• Assigned task
All of the data should be repeated exactly; pictures are not part of the copy.

Stored data:
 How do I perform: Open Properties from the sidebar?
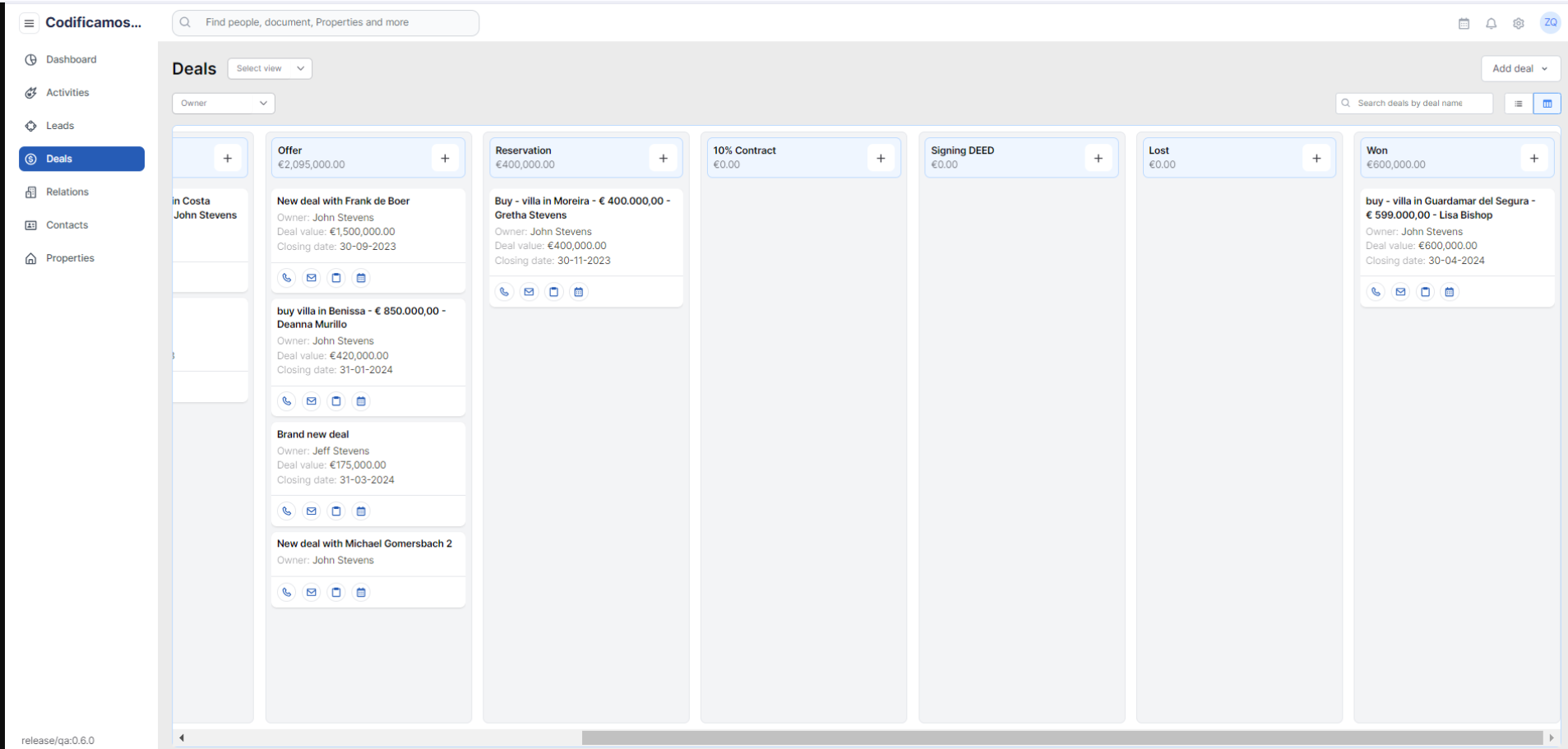(x=70, y=258)
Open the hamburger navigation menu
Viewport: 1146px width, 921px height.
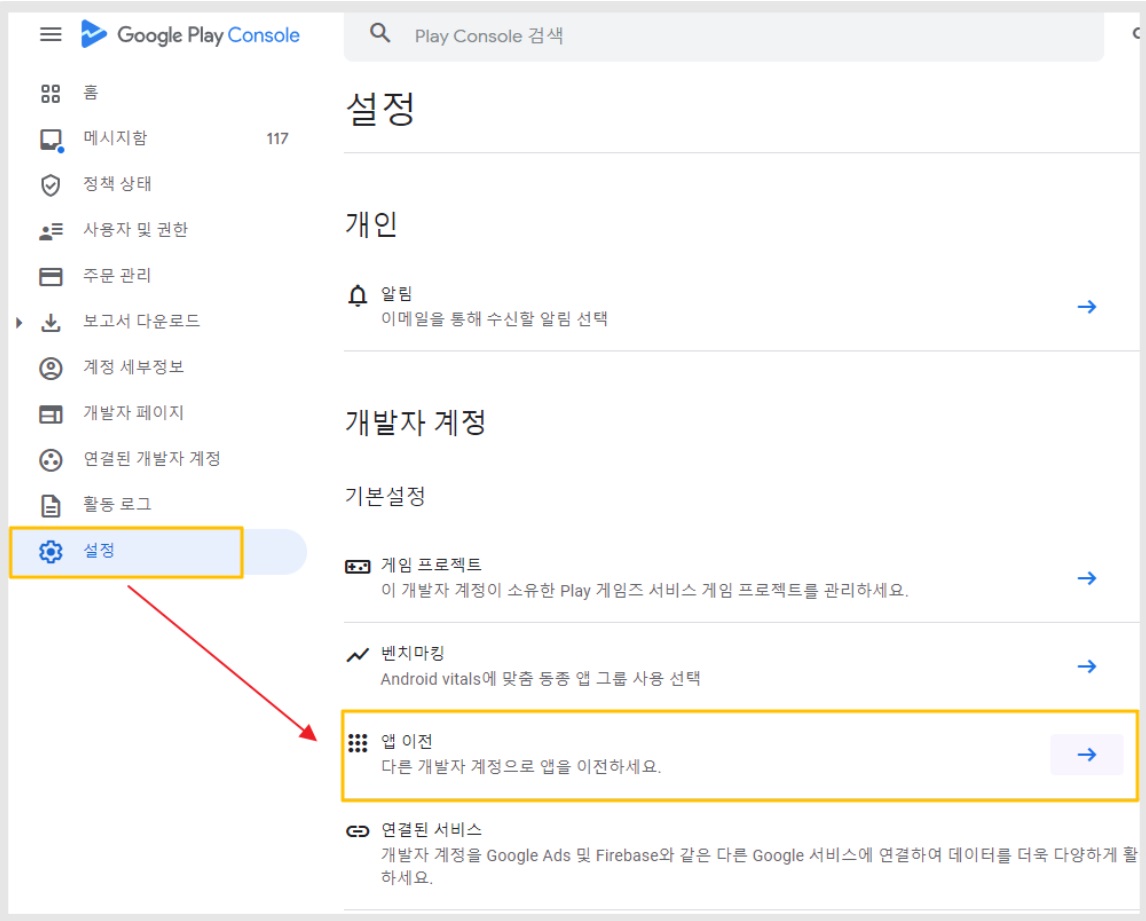coord(50,34)
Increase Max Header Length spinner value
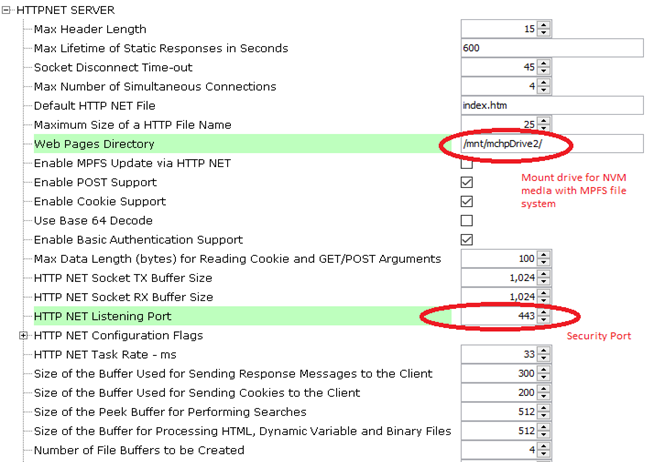This screenshot has height=462, width=654. 544,25
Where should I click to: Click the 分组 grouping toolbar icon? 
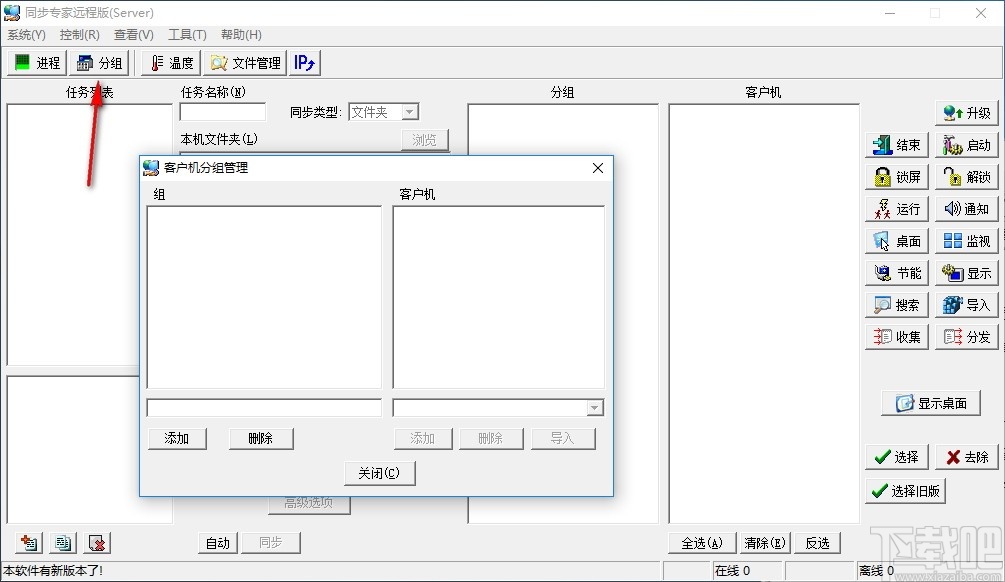coord(100,61)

• Result
 How do I perform: Open Properties from the sidebar?
(x=70, y=258)
Open the hamburger navigation menu
Viewport: 1146px width, 921px height.
coord(50,34)
Increase Max Header Length spinner value
This screenshot has height=462, width=654. 544,25
Where should I click to: Click the 分组 grouping toolbar icon? 
coord(100,61)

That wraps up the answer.